A Race Well-Lived

I have struggled and struggled over what to say in this post. A dream that I have had since I was an eight-year-old little girl is becoming reality today, and I am experiencing so many emotions.

I am so excited today to fulfill this lifelong goal, and that has caused me immense guilt. There have been some weak moments during this process where I have allowed some lies to seep into my heart. Yes, my dream is coming true, and it came at a great price. The things I learned, the journey that I had to take came as a result of burying a child. The truth is, satan doesn’t want me to be excited today. He wants me to keep telling myself that I only wrote a book because Joshua died. He wants me to feel guilt. And there have been times when he won those battles. He won’t win the war. 

What I can tell you with 100% certainty is that I wouldn’t have made it the last eight years without God. It would have been easy to question God. It would have been easy to become angry with Him and walk away. How could a good and loving God allow such terrible things to happen? The truth is, God put us on this earth and gave us free will. We walked away from Him; He didn’t walk away from us. 

Our Heavenly Father, our Creator chases after us with so much love and so many blessings, if only we could open our eyes and our hearts to see it all! We have all had opportunities to walk away, but like Simon Peter said in Luke 6:68 “Lord, to whom shall we go?” No one could comfort or rescue me like God! I pray that God is honored and glorified through our story. I pray that people will read it and run towards God with open arms knowing that only He can rescue them.

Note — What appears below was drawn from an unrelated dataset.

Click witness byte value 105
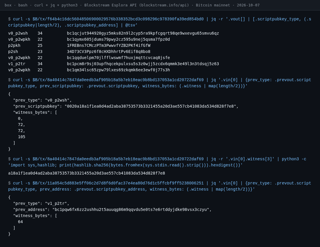The height and width of the screenshot is (247, 320). (x=22, y=137)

This has not been an easy journey, and I don’t want one minute of it to be wasted. My son lived his race so well, and I want others to live theirs well! Losing Joshua was so hard! It still is. God didn’t cause it to happen, and I want to shout from the rooftops what He has done for us, how faithful He has been every single step of this brutal journey. So, yes, I will be excited about reaching this goal and let go of the guilt that is not based in God’s truth!